18. What kind of time commitment are you willing to make on a daily, weekly, monthly, and quarterly basis to support your writing?
January: Focus the bulk of my day on writing, revising, marketing, and searching for jobs each day. Fill in with other stuff only as needed.
19. What other elements needs to balance with your writing? What happens when you feel unbalanced?
January: Fitness, which for me, is primarily yoga. Spending time with friends and family. Traveling. Going to museums. Reading, especially material that I’m not paid to read or need to read for research, but am reading “just because”. When I don’t take percolation time and down time, I can’t create.
20. What contract are you willing to make with yourself to prevent writing from falling farther down on your priority list when “life gets in the way”?
January: No one will “give” me the time.
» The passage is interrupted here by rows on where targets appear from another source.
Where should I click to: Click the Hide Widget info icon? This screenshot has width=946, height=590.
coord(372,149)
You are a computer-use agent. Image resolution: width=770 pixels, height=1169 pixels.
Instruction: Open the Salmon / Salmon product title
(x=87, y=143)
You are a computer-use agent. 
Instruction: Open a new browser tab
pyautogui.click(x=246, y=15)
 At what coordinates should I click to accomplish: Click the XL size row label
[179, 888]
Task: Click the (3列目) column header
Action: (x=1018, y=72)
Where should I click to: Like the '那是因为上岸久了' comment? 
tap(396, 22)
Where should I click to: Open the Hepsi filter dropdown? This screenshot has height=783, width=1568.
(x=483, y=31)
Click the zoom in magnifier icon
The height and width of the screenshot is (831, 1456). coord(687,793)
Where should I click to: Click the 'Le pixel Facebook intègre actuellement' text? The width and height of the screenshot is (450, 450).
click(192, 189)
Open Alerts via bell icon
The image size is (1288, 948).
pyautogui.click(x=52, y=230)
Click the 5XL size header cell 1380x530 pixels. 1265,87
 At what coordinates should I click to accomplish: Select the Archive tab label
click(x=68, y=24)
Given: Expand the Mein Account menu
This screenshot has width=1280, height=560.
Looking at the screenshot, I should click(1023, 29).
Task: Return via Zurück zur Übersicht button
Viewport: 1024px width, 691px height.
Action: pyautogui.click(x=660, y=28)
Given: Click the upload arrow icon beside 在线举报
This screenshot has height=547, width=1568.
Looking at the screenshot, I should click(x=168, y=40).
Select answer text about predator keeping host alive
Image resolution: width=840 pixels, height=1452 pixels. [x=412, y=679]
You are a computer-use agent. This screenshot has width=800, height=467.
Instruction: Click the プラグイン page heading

I have to create the time and space to write. If I don’t achieve my writing goals, the only one to blame is myself. It’s up to me to set boundaries and to reshuffle as life requires.
21. How do your writing goals for the year fit into your dreams for the future?
January: Writing is the foundation of my future.
22. What resolutions do you make to integrate your writing and the rest of your life?
January: It is integrated. I just need to up the payment ante.
23. How do these goals fit into your three year plan? Your five year plan? Your ten year plan?
January: The writing is the springboard to everything else. I want the Jain Lazarus Adventures complete in three years. The Gwen/Justin adventures will be complete within five years, and I have several other multi-book projects that I want to write, market, and get published within the next ten years, along with everything else and all the new ideas that come up. I also want to keep playwriting as an integral part of my professional writing life.
24. Name one new non-writing element you plan to introduce into your life (and that might give you something new about which to write).
January: There are several non-writing elements I want to introduce into my life, but they have to wait until I move.
I want to find a good and supportive yoga studio.
I want a garden (one where I can grow a mixture of flowers, herbs, and vegetables)
I want to learn how to play the piano
I want to take a pottery class
I want to play at paining (as in pictures, not walls)
Not all of that will happen this year, but I hope that some of it will.
One of the goals I can put into practice is to not rush my yoga practice, even when I feel time pressure to get other things done. By taking the time out for my daily practice, I come back to the page far more focused and productive, so it is not time lost, but time gained. And that’s the way I need to look at it, when I’m feeling deadline pressure – which is almost all the time.
25. Name one non-writing element in your life that gets in the way of your writing that you commit to giving up or limiting and, instead, devote that time to writing.
January: I became a news junkie leading up to last fall’s election. I need to cut back on that. Not only is it cutting into my writing time, it depresses me. We are responsible for knowing what’s going on in the world and taking the action to change it. Apathy = condonement. However, I don’t need to remain glued to the set for hours on end. I’d be better off making the world a better place through my writing.
GOALS FOR 2009:
Increased writing output and quality, in both longer and shorter projects
Landing a couple of regular, well-paying clients
Expand my marketing techniques and speaking engagements
Move
More efficient time managment
DREAMS FOR 2009:
Live in my own house with a garden
Travel more
Start either piano, pottery, or painting
RESOLUTIONS FOR 2009:
Take the needed time for yoga, fitness, and percolation time
Stay out of creating a 9-5 trap within the freelance world
Search for the kindness and the good in stressful situations; I feel I took a very negative turn in my outlook last year.